## Directions for this task
With the pictures removed, reproduce exactly the lines from the one that contains "Where should I" through the last line of the entries below.

Items from a data source:
☆ ☆ ☆ ☆

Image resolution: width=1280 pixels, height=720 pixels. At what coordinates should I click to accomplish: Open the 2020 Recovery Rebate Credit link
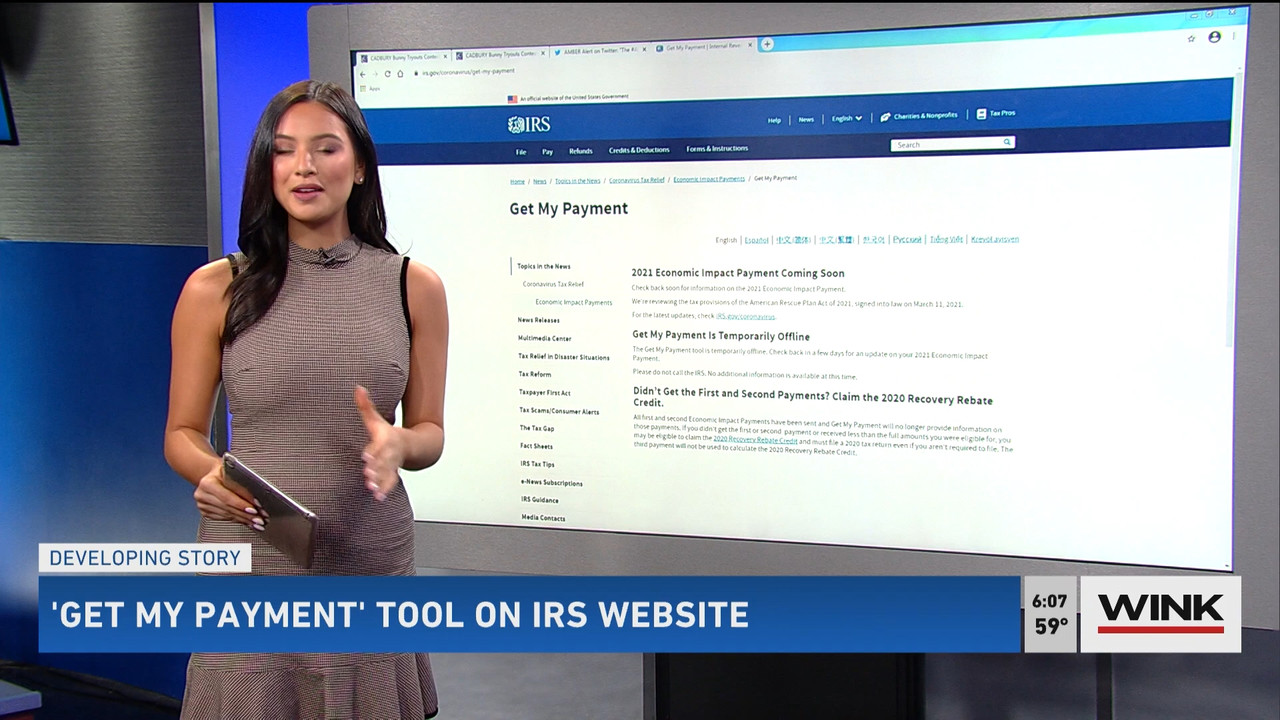[x=755, y=439]
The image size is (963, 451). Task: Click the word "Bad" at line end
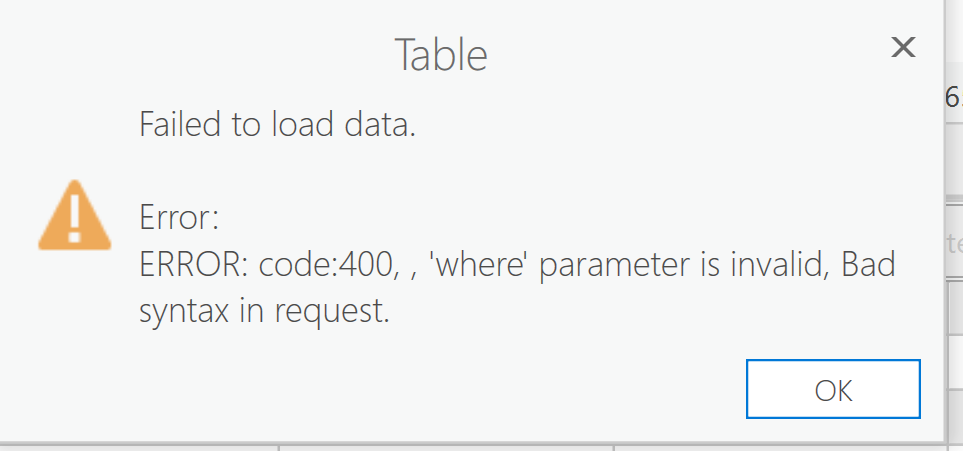[x=868, y=266]
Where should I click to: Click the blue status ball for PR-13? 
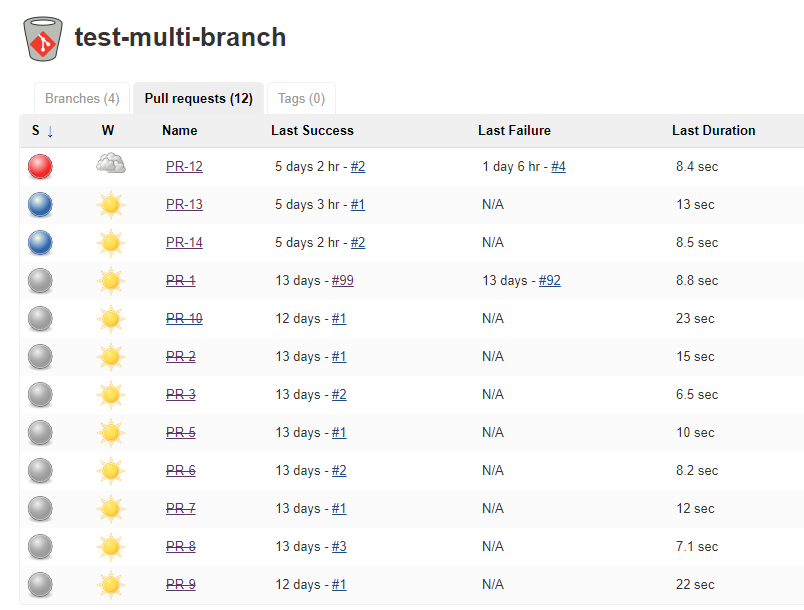pos(40,205)
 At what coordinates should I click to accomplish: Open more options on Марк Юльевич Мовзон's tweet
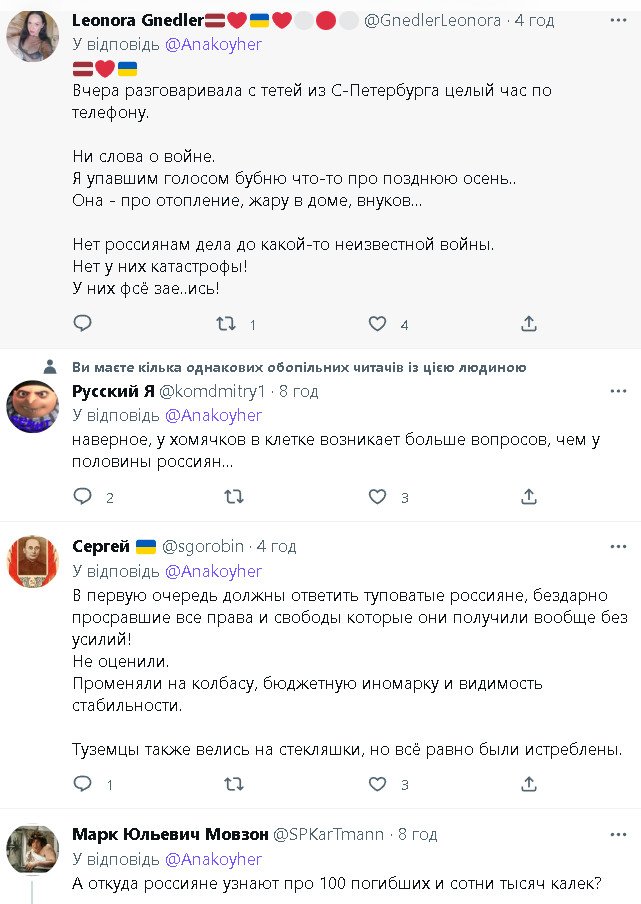(x=618, y=834)
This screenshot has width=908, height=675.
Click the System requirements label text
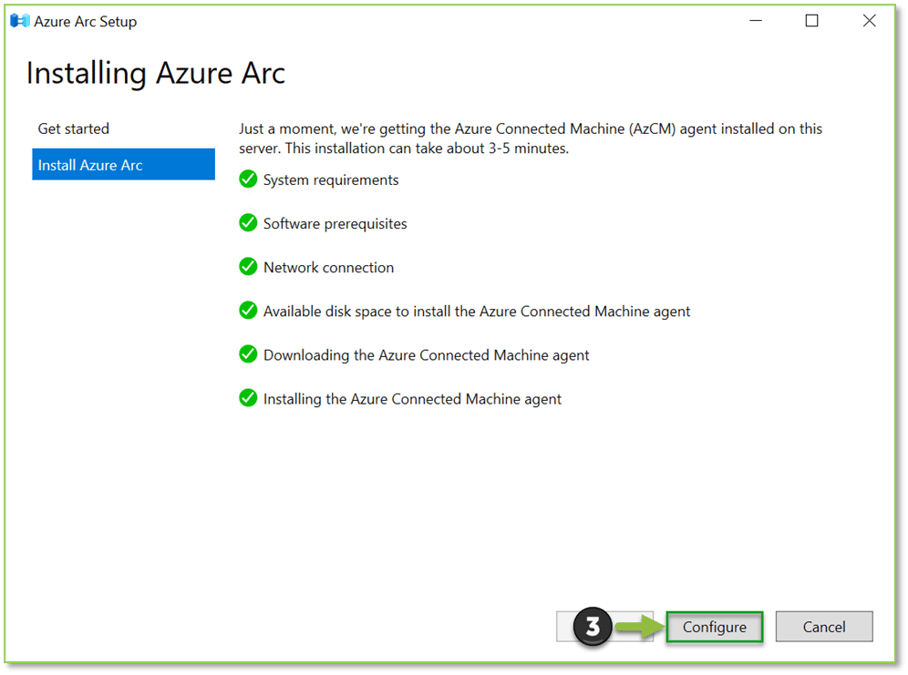(331, 180)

☆ ☆ ☆ ☆

## Written response
Where should I click to: Click the blue status ball for PR-13? 
pos(40,205)
 At what coordinates should I click to accomplish: Open more options on Марк Юльевич Мовзон's tweet
(x=618, y=834)
This screenshot has width=908, height=675.
Click the System requirements label text
(331, 180)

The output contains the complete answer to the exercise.